Yes... error correction capability does add to the size of an archive; IIRC, add log2(filesize_in_bits) bits to correct any single bit error.

 

But beware...

 

1. There's a limit to what errors can be corrected (otherwise, you wouldn't need to store the data, just the error correction information). For example, The Golay code encodes 12 bits of data in a 24-bit word in such a way that any 3-bit errors can be corrected or any 7-bit errors can be detected. i.e. file size is doubled and only 3-bit errors can be corrected. Typically, errors happen in large blocks rather than singly.

 

2. If your data is stored on a HDD or DVD, then each sector is CRCed, and the whole sector (maybe even the whole file) is thrown away if the CRC fails. If it's stored on the Cloud, you won't have any control over attempting to recover bad sectors. Even if it's stored somewhere where you can access the physical device, you may not be able to recover a bad sector. So you'll need to correct the missing 4096/32768/whatever bits.

 

Because of these things, forward error correction (i.e. including enough error correction information with the data to be able to correct errors) is not widely used. It's far cheaper and easier to save 2 or more copies of the data separately. The degree of physical separation depends on the scale of disaster you want to recover from... e.g. if your concern is hardware failure of a disk drive, then store on two separate disk drives, whereas if want to be immune from an earthquake destroying your data, then you would store it in two separate cities a long way apart. When you have 2 separate physical copies, you need to periodically check that both are still recoverable (e.g. lifetime of writable CD/DVD is about 5 years?)

 

 


2161 posts

Uber Geek
+1 received by user: 594

Trusted
Subscriber

  Reply # 1783995 18-May-2017 08:41 Send private message quote this post

An option you have is to upload the data, and then download it again (in an ideal world using a completely different computer etc) and testing that downloaded copy.  If it checks out OK, then you can be pretty confident.

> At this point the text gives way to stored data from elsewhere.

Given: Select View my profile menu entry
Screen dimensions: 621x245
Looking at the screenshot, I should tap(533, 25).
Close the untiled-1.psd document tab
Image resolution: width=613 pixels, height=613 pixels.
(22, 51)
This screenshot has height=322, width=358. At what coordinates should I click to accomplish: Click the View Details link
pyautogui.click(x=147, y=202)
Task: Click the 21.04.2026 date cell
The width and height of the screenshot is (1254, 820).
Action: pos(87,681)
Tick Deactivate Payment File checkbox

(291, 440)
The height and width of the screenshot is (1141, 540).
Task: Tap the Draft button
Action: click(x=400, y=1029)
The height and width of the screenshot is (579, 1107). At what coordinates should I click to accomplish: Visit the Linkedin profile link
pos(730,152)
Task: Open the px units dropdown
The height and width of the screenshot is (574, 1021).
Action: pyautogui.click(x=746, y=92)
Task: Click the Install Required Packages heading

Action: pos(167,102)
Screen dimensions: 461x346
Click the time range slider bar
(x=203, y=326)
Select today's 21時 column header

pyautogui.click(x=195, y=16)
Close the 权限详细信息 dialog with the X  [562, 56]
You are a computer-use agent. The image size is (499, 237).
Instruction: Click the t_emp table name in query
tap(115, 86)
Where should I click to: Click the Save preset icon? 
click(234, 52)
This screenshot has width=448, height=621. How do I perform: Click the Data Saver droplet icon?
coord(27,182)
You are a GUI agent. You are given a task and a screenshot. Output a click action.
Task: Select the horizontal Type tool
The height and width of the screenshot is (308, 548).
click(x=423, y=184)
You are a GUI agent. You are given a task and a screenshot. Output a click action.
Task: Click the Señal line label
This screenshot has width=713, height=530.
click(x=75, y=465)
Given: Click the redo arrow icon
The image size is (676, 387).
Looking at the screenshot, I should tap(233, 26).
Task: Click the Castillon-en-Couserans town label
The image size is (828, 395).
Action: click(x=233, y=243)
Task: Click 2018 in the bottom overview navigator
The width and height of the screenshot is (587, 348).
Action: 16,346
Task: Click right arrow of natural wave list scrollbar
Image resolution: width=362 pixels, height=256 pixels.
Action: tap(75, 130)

"4 wheels move the body.  2 wheels move the soul."

“Don't believe anything you read on the net. Except this. Well, including this, I suppose.” Douglas Adams

 

 





12456 posts

Uber Geek
+1 received by user: 1995

Trusted
Subscriber

  Reply # 1783997 18-May-2017 08:46 Send private message quote this post

Thanks Frank. I'm not particularly concerned with storage errors, Glacier is 99.9999999% durable. Errors during transmission are possible, though upload is checksummed the download isn't as such, other than in TCP.

 

The data will be on one online local disk, one offsite local disk, and in cloud. So I have redundancy. The cloud archive is "last line". Photos I'm storing medium quality, because I have so many of them. 50GB of "last line" backups will cost me around $0.20/month.

 

The main thing that would be useful is a file format that doesn't become inaccessible through small errors. So if I have a 10GB archive with many images in it, if I have a single byte error I don't mind losing an image, but losing the whole archive would be annoying.





AWS Certified Solution Architect Professional, Sysop Administrator Associate, and Developer Associate
TOGAF certified enterprise architect
Professional photographer




12456 posts

Uber Geek
+1 received by user: 1995

Trusted
Subscriber

  Reply # 1783998 18-May-2017 08:47 Send private message quote this post

Dynamic:

 

An option you have is to upload the data, and then download it again (in an ideal world using a completely different computer etc) and testing that downloaded copy.  If it checks out OK, then you can be pretty confident.

 

 

Upload to Glacier is pretty safe, since it's checksummed by the uploading software. Then multiple copies are kept in multiple locations, integrity is checked regularly and any failed blocks replaced.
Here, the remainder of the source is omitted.